# READING TEXT
SCS is known to be NP-hard [4] and even MAX-SNP-hard [1], but it admits constant-factor approximation in polynomial time. The best known approximation ratios are \(2\frac{11}{23}\) due to Mucha [11] (see [7, Section 2.1] for an overview of the previous approximation algorithms and inapproximability results). While these approximation algorithms use many sophisticated techniques, the 30 years old Greedy Conjecture [1, 15,16,17] claims that the trivial Greedy Algorithm (GA) “choose two strings with the largest overlap; merge them; repeat” is a factor 2 approximation (in fact, this is the best possible approximation factor: consider a dataset \(\mathcal {S}= \{ c(ab)^n, (ab)^nc, (ba)^n \}\)). Ukkonen [18] shows that for a fixed alphabet, GA can be implemented in linear time.

Blum et al. [1] prove that GA returns a 4-approximation of SCS, and Kaplan and Shafrir [8] improve this bound to 3.5. A slight modification of GA gives a 3-approximation of SCS [1], and other greedy algorithms are studied from theoretical [1, 13] and practical perspectives [2, 14].

It is known that the Greedy Conjecture holds for the case when all input strings have length at most 4 [9]. Also, the Greedy Conjecture holds if GA happens to merge strings in a particular order [10, 20]. GA gives a 2-approximation of a different metric called compression [16]. The compression is defined as the sum of the lengths of all input strings minus the length of a superstring (hence, it is the number of symbols saved with respect to a naive superstring resulting from concatenating the input strings).

GA is not deterministic as we do not specify how to break ties in case when there are many pairs of strings with maximum overlap. For this reason, different instantiations of GA (that is, GA with a tie-breaking rule) may produce different superstrings for the same input and hence they may have different approximation factors. In fact, if \(\mathcal {S}\) contains only strings of length 2 or less or if \(\mathcal {S}\) is a set of k-substrings of an unknown string, then there are instantiations of GA [6], that find the exact solution, whereas in general GA fails to do so.

# STATED TASK
Write the next part of the passage above on greedy approximation for the shortest common superstring problem, starting after its final sentence.

# EXTRACTED DATA
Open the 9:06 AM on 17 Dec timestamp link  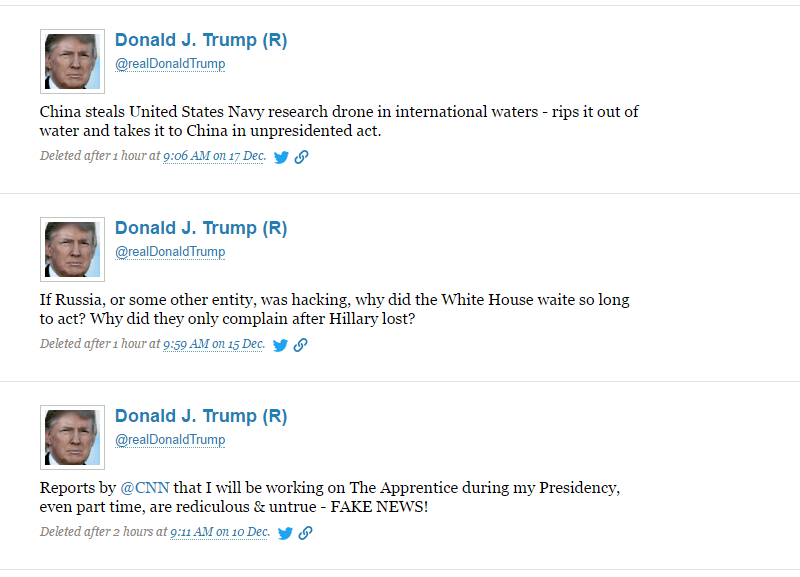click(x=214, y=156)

==

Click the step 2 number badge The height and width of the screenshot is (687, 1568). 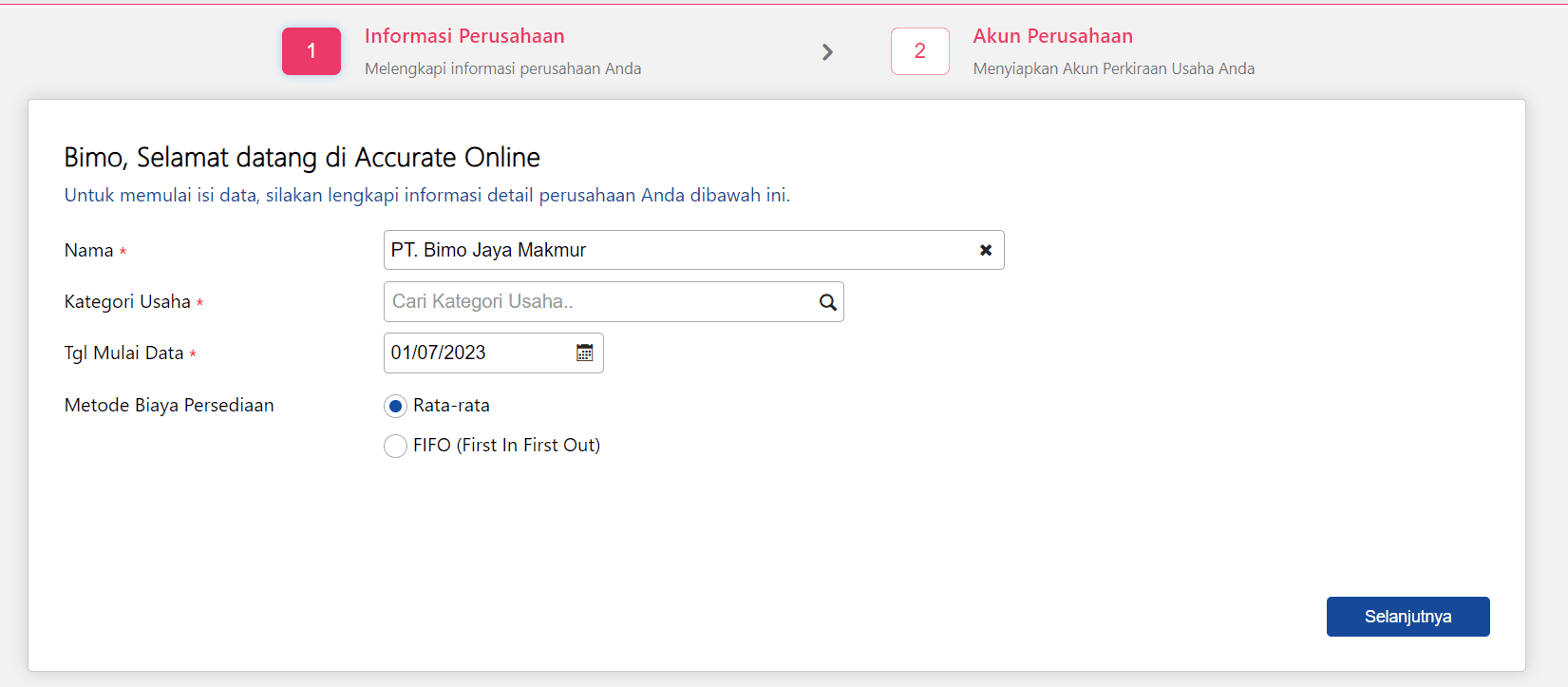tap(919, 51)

# IN RESPONSE
The original Greedy Conjecture states that any instantiation of GA is a factor 2 approximation. As this is still widely open, it is natural to try to prove the conjecture at least for some instantiations. This could potentially be easier not just because this is a weaker statement, but also because a particular instantiation of GA may decide how to break ties by asking an omniscient oracle. In this paper, we show that this weak form of Greedy Conjecture is in fact equivalent to the original one. More precisely, we show, that if some instantiation of GA is a factor \(\lambda \) approximation, then all instantiations are factor \(\lambda \) approximation.

To prove this, we introduce the so-called Perturbing Procedure, that, for a given dataset \(\mathcal {S} = \{s_1, \dots , s_n\}\), a parameter \(m \gg n\), and a sequence of greedy non-trivial merges (merges of strings with a non-empty overlap), constructs a new dataset \(\mathcal {S}' = \{s'_1, \dots , s'_n\}\), such that, for all \(i\ne j\), \(s_i'\) is roughly m times longer than \(s_i\), the overlap of \(s'_i\) and \(s'_j\) is roughly m times longer than the overlap of \(s_i\) and \(s_j\), and the mentioned greedy sequence of non-trivial merges for \(\mathcal {S}\) is the only such sequence for \(\mathcal {S}'\).

2 Preliminaries

Let |s| be the length of a string s and \({{\,\mathrm{ov}\,}}(s, t)\) be the overlap of strings s and t, that is, the longest string y, such that \(s = xy\) and \(t = yz\). In this notation, a string xyz is a merge of strings s and t. By \(\varepsilon \) we denote the empty string. By \(\mathrm {OPT}(\mathcal {S})\) we denote an optimal superstring for the dataset \(\mathcal {S}\).

Without loss of generality we may assume that the set of input strings \(\mathcal {S}\) contains no string that is a substring of another. This assumption implies that in any superstring all strings occur in some order: if one string begins before another, then it also ends before. Hence, we can consider only superstrings that can be obtained from some permutation \((s_{\sigma (1)}, \dots , s_{\sigma (n)})\) of \(\mathcal {S}\) after merging adjacent strings. The length of such superstring \(s(\sigma )\) is simply

$$\begin{aligned} |s(\sigma )| = \sum _{i=1}^n |s_i| - \sum _{i=1}^{n-1}|{{\,\mathrm{ov}\,}}\left( s_{\sigma (i)}, s_{\sigma (i+1)}\right) |. \end{aligned}$$
(1)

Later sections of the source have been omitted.